▶ TEKS YANG DIBERIKAN:
========

Menurut KUHP Pasal 156a itu kan harus dihukum. Sama seperti orang yang melanggar lalu lintas itu tidak bisa sekadar meminta maaf kepada polisi lalu bebas tidak ditilang. Polisi memaafkan tetapi tetap ditilang. Dulu juga penistaan pernah dilakukan Arswendo Atmowiloto. "Arswendo dulu menghina Rasul lalu meminta maaf tetap saja dipenjara,” ungkapnya.
Ancaman Allah SWT kepada Pembela Penghina Agama
Allah
وَلَا تَرْكَنُوا إِلَى الَّذِينَ ظَلَمُوا فَتَمَسَّكُمُ النَّارُ
وَمَا لَكُمْ مِنْ دُونِ اللَّهِ مِنْ أَوْلِيَاءَ ثُمَّ لَا تُنْصَرُونَ
Dan janganlah kamu cenderung
kepada orang-orang yang zalim yang menyebabkan kamu disentuh api neraka, dan
sekali-kali kamu tiada mempunyai seorang penolongpun selain daripada Allah,
kemudian kamu tidak akan diberi pertolongan (QS Hud [11]: 113).
Dalam ayat ini ditegaskan, kaum
Mukmin dilarang merasa ridha, senang, dan condong terhadap pelaku semua jenis
kezhaliman itu. Imam al-Qurthubi dalam tafsirnya mengutip beberapa penjelasan
para ahli tafsir tentang makna al-rukûn. Qatadah berkata, ”Artinya, janganlah kalian
mencintai dan menaati mereka.” Ibnu Juraih berkata, ”Janganlah condong atau
cenderung kepadanya.” Abu al-Aliyah berkata, ”Janganlah kalian meridhai
perbuatan mereka.” Ditegaskan al-Qurthubi semua pengertian itu saling
berdekatan satu sama lain. Menurut Abu Hayan al-Andalusi dalam tafsirnya, al-Bahr al-Muhîth, makna al-rukûn adalah al-mayl al-yasîr (kecenderungan
ringan). Ini berarti setiap Muslim wajib membebaskan dirinya dari kezaliman.
Bukan hanya dalam praktik, namun sekadar kecenderungan sedikit saja sudah tidak
diperbolehkan. Ungkapan al-ladzîna
zhalamû kian
mengukuhkan ketentuan tersebut. Sebab, ungkapan al-ladzîna zhalamû (orang yang berbuat dzalim) lebih
ringan daripada al-zhâlimîn (orang yang dzalim). Jika kepada orang
yang berbuat zhalim saja sudah dilarang cenderung kepadanya, lebih-lebih kepada
orang-orang yang sudah terkategori zhalim. Al-Zamakhsyari memaparkan beberapa
perbuatan yang dapat dikategorikan sebagai cenderung kepada pelaku perbuatan
zhalim. Di antaranya adalah tunduk kepada hawa nafsu mereka, bersahabat dengan
mereka, bermajelis dengan mereka, mengunjungi mereka, bermuka manis dengan
mereka, ridha terhadap perbuatan mereka, menyerupai mereka, dan menyebut
keagungan mereka.

========

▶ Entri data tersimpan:
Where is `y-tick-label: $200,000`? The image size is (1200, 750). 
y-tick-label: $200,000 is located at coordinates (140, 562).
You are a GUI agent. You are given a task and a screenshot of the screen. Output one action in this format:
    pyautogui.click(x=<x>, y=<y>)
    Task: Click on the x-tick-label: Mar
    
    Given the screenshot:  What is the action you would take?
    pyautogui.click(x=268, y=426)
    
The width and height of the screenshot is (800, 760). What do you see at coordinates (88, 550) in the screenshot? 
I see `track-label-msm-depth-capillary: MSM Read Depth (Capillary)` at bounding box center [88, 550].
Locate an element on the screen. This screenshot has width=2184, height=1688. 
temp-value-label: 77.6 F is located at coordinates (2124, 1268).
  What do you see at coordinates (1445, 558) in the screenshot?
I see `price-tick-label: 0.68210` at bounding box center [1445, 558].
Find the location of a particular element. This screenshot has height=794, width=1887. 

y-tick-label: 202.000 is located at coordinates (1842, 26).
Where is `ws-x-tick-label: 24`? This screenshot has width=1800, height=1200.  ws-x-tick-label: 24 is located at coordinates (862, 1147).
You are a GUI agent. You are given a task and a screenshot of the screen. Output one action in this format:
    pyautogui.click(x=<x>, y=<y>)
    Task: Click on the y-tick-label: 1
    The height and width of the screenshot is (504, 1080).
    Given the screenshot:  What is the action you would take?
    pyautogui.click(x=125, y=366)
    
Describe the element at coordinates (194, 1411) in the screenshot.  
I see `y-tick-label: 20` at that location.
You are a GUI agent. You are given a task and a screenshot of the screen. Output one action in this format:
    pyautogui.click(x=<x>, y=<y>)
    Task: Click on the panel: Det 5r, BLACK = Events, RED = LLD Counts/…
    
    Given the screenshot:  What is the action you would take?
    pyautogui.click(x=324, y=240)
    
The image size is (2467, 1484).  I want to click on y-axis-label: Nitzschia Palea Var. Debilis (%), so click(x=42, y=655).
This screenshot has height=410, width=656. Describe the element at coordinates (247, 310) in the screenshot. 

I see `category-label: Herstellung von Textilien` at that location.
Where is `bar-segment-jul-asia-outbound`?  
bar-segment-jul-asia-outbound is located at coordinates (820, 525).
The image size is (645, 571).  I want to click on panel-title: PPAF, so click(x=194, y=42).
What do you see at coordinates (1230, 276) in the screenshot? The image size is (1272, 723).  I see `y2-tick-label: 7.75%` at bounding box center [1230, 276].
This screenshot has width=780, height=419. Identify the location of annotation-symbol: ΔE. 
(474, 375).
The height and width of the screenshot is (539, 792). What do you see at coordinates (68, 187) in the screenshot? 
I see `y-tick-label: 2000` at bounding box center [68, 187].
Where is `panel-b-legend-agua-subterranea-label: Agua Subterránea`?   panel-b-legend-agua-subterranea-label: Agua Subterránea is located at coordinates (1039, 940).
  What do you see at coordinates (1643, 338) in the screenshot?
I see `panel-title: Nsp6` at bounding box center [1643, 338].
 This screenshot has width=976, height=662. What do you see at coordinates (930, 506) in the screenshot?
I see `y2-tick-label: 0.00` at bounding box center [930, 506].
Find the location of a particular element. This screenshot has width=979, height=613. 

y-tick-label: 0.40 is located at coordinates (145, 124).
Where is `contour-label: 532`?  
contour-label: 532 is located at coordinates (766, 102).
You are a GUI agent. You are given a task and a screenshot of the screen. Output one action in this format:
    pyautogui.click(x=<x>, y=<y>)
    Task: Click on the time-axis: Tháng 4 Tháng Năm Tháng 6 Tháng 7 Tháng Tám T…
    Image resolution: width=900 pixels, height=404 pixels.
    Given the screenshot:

========

▶ INSTRUKSI KERJA: Cetak persis bagian teks yang diberikan mulai dari "Bukan hanya dalam" sampai dengan "keagungan mereka.", termasuk kata-kata terakhir itu.

▶ JAWABAN TUGAS:
Bukan hanya dalam praktik, namun sekadar kecenderungan sedikit saja sudah tidak
diperbolehkan. Ungkapan al-ladzîna
zhalamû kian
mengukuhkan ketentuan tersebut. Sebab, ungkapan al-ladzîna zhalamû (orang yang berbuat dzalim) lebih
ringan daripada al-zhâlimîn (orang yang dzalim). Jika kepada orang
yang berbuat zhalim saja sudah dilarang cenderung kepadanya, lebih-lebih kepada
orang-orang yang sudah terkategori zhalim. Al-Zamakhsyari memaparkan beberapa
perbuatan yang dapat dikategorikan sebagai cenderung kepada pelaku perbuatan
zhalim. Di antaranya adalah tunduk kepada hawa nafsu mereka, bersahabat dengan
mereka, bermajelis dengan mereka, mengunjungi mereka, bermuka manis dengan
mereka, ridha terhadap perbuatan mereka, menyerupai mereka, dan menyebut
keagungan mereka.